Along with the upsurge of computerized management information systems (MIS) in industrialized countries’ (at this time mostly large) enterprises in the 1980s, HR functions increasingly started to deploy human resource information systems in their daily work (Chu, 1990; DeSanctis, 1986; Groe, Pyle, & Jamrog, 1996; Hendrickson, 2003). HRIS were primarily seen as MIS subfunctions within HR areas intended to support the “planning, administration, decision-making, and control activities of human resource management” (DeSanctis, 1986, p. 15).

During the 1990s, along with the adoption of more complex HR practices focused on a company’s overall performance goal (Hilb, 2001; Scholz, 2000), HRIS correspondingly evolved into more sophisticated information expert systems featuring analytical tools to support decision-making in managing human capital (Chu, 1990; Greenlaw & Valonis, 1994). The dissemination of decentralized personal computers on most HR workplaces (also) in small and medium-size firms at that time represented a driving force for the widescale application of HRIS, as these systems became affordable and also available to most HR practitioners (Hendrickson, 2003).

Key Terms in this Chapter

Operationalization: The process of converting concepts into specific observable indicators that can be measured. Operationalization is a key component of the scientific method as it ensures the reproducibility of (results of) experiments.

* **OBJECTIVE**:
Extend the passage on human resource information systems, beginning right after its final sentence. The material after this text is not needed for the exercise.

* **RECORDED DATA**:
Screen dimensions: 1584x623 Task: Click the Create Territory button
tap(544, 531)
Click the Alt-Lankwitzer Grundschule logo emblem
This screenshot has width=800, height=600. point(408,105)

* **RIGHT ANSWER**:
Systems Thinking: An approach to analysis, based on the insight that components of a system or (sub)systems may act differently when isolated from the interacting environment and hence the basic concept for studying systems in a holistic way as a supplement to traditional reductionistic techniques.

Benchmark: A point of reference from which measurements can be made. Applied in a business context benchmarks serve as reference measurements to determine a function, system, product or service relative to others.

Benchmarking: A continuous and systematic process of improving strategies, functions, operations, systems, products or services by measuring, comparing and analyzing relevant benchmarks in order to produce superior performance.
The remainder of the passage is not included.